The answer is obvious to anyone that’s ever looked at their Google Analytics: yes, absolutely. You can see this clearly in the statistics — students come in and do a couple things in very fast succession:
- Check tuition cost
- Check financial assistance information
- Maybe, though hardly ever, check to see if we offer a specific degree. (They almost never look for information about the degree — the question is simply whether we have that degree).
Then it’s to a decision point — send me the application, apply online, or, in the case of Keene State — schedule a campus tour (the option we really push, since it seems to be the most beneficial to the student and to us).
Why this surprises people I have no idea. But it continues to surprise people, who wonder why we don’t put reams of material about program X or Y in between that student hitting the home page and the link to the campus tour.
The answer is that the student applying here has already made their decision before they hit the home page — or at least made enough of a decision to schedule a campus tour. Marketing information has to be done well on a site like keene.edu — but it’s in broad strokes — they’ve come in sold on taking that tour, assuming you handle that last five yards well.

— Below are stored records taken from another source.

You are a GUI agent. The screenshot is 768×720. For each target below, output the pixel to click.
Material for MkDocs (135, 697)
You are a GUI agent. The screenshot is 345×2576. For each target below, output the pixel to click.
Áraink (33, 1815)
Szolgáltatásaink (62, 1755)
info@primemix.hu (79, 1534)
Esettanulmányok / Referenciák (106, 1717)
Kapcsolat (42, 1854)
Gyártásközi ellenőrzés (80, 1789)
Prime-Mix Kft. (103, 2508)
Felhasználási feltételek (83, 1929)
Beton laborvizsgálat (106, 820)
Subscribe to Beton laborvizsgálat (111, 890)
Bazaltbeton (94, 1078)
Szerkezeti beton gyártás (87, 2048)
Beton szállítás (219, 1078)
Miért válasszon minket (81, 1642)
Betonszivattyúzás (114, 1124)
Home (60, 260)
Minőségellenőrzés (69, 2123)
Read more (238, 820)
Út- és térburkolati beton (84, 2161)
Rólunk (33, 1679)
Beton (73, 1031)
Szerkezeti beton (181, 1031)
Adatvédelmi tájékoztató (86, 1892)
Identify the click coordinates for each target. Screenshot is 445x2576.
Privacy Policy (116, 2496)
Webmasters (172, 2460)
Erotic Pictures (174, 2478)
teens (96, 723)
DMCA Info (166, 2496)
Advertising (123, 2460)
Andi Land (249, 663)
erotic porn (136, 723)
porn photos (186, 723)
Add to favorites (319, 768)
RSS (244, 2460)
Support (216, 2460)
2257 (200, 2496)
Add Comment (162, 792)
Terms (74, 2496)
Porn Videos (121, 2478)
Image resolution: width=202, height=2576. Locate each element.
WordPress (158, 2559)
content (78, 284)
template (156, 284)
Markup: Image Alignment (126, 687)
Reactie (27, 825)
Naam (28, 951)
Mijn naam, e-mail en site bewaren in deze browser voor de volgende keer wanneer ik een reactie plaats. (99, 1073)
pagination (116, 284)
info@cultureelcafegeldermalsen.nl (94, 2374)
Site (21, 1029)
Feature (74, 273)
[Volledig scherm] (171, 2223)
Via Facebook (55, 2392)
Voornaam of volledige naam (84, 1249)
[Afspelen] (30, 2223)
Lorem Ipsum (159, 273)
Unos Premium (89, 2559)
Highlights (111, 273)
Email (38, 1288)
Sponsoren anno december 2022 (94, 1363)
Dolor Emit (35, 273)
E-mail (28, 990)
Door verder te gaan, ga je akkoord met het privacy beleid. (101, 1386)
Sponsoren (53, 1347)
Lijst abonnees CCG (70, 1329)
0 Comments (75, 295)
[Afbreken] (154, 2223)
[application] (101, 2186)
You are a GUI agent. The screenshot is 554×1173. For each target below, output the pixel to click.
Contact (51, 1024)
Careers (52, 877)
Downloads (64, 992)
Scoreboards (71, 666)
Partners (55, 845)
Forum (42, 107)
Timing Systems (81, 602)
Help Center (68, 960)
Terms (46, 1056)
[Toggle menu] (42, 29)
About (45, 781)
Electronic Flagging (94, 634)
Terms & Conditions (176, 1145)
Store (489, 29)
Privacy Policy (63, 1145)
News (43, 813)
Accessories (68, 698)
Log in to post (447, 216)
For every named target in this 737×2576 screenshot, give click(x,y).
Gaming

[This isn’t always the case with parents, who are often perusing the materials looking for the general “tone” of the college, but that’s a post for another day].
So what is that decision based on? This decision to give you a chance that’s made before they even type “Keene State College” into Google?
It’s reputation. Word of mouth, the comments on Facebook or MySpace, Livejournal articles, what they saw on YouTube, what their high-school friends that came here last year told them. And maybe even importantly for this generation, it’s what their parents may have heard on NHPR, or seen in the Concord Monitor, Newsweek, or USA Today.
And eventually, if we let it, it’s through perusing the artifacts of the truly Visible University — YouTubes of recitals, videos of football games, discussion boards of classrooms, student projects posted online.
So in a world we we cannot control what prospective students (and donors) see about us, what’s left for us to do?
I believe the key is to engage those channels in an honest and helpful way, through embracing transparency and creating a culture of engagement. In a post .edu world, that’s where our message has to go.
More on how to do that later. But give the article a gander, it’s five paragraphs, and a good starting point.